File No. 861.00/2841
The Secretary of State to the Consul General at Irkutsk ( Harris )1
For your confidential information, answering your 1342 and subsequent telegrams. Small detachment of British and French troops reported proceeding westward to join Czechs on the Volga. This Government, however, with great reluctance but as a matter of military necessity determined by the extraordinary efforts being made by the United States on the western front, has definitely decided it can not send American troops to Omsk or any other point in the far interior of Siberia. It has also expressed its opinion to the Allies that the Czechs should withdraw from the Volga front. At the same time the United States is making all speed to supply the Czechs in Siberia with munitions and clothing. The American troops now at Vladivostok will establish themselves at Harbin.
The Allied representatives at Washington and also the Russian Ambassador and Professor Masaryk, who represents the Czechoslovaks here, have been fully advised of the position which this Government has felt constrained to take. It was expressly made clear that this Government did not wish to intimate, even by implication, its desire to embarrass the choices of policy on the part of other governments or to set limits to their actions.
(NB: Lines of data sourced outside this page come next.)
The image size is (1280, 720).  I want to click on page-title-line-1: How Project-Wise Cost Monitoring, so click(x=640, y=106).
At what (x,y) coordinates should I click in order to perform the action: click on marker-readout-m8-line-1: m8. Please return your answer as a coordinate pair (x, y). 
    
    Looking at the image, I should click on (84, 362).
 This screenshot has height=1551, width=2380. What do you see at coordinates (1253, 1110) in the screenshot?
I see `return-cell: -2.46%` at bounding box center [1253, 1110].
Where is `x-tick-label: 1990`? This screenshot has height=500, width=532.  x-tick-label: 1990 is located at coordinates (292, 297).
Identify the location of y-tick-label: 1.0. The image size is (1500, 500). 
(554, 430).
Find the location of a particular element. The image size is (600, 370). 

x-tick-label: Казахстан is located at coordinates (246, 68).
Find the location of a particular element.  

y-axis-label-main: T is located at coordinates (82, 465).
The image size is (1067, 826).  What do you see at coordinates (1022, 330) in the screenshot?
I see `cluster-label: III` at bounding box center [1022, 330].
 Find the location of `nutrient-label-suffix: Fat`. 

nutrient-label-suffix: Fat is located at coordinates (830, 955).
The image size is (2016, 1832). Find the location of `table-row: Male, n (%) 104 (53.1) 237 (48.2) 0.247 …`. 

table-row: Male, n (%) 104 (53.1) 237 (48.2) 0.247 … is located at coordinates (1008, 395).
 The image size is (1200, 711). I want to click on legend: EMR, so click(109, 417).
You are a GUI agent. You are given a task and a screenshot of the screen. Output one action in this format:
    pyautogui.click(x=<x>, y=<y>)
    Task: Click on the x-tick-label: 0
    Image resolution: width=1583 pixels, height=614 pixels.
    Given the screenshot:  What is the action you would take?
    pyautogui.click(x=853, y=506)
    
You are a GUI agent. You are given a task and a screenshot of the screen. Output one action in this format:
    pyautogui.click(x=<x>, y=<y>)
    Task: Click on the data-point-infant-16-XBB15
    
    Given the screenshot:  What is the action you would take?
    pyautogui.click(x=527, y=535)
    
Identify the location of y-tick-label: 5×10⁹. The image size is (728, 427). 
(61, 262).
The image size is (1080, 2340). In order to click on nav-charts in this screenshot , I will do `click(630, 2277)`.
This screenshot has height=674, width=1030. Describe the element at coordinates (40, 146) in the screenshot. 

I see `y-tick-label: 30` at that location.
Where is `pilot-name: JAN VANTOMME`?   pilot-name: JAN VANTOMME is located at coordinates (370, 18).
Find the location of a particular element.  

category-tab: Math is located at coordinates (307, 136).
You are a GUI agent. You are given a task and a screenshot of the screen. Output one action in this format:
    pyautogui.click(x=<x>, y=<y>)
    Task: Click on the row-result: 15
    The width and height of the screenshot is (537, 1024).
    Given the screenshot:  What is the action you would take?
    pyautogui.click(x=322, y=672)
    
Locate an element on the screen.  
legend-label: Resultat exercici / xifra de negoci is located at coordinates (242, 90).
Instructions have been issued that the American forces now at Archangel, numbering approximately 5,000, are to be used only in safeguarding supplies at that point and protecting the country around them which may develop threatening conditions. For your information Ambassador Morris from Tokyo is now at Vladivostok [Page 411] and is reporting to the Department as to what measures can be taken for economic and social assistance to follow the military assistance which has now been established at Vladivostok and Archangel. It should be possible to advise you shortly of the plans adopted.